■ WHAT THE EXERCISE ASKS
Pull out each line of the data that includes the word "agent".

■ MATERIAL FOR THE TASK
========================
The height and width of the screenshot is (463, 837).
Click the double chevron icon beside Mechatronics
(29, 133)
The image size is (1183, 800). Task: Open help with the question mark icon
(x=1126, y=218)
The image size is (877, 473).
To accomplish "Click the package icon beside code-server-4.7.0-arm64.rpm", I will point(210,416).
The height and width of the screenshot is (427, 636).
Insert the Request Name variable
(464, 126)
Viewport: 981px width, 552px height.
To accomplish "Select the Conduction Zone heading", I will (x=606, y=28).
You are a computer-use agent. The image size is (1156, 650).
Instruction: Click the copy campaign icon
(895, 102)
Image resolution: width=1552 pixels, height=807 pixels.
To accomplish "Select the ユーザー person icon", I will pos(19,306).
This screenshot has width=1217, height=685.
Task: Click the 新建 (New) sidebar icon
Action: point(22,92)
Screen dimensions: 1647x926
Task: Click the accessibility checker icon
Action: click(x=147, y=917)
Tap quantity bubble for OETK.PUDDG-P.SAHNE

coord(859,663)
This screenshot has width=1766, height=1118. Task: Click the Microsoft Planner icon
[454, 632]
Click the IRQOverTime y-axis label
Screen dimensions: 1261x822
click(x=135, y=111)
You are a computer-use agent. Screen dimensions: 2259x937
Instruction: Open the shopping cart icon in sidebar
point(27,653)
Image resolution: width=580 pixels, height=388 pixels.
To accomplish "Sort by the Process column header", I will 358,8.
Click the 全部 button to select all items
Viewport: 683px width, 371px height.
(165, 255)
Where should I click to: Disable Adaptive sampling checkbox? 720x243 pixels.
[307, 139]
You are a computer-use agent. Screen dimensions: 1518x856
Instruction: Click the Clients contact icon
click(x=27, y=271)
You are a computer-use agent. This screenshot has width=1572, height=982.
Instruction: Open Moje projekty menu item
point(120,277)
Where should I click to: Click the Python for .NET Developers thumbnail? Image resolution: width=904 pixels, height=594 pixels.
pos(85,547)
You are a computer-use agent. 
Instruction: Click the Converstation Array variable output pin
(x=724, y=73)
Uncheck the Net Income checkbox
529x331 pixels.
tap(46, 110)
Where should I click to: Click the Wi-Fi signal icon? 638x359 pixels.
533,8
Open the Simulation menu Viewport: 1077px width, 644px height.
========================
■ SOLVED EXERCISE
You are a computer-use agent. The image size is (1156, 650).
You are a computer-use agent. Screen dimensions: 2259x937
You are a computer-use agent. Screen dimensions: 1518x856
You are a computer-use agent. This screenshot has width=1572, height=982.
You are a computer-use agent. 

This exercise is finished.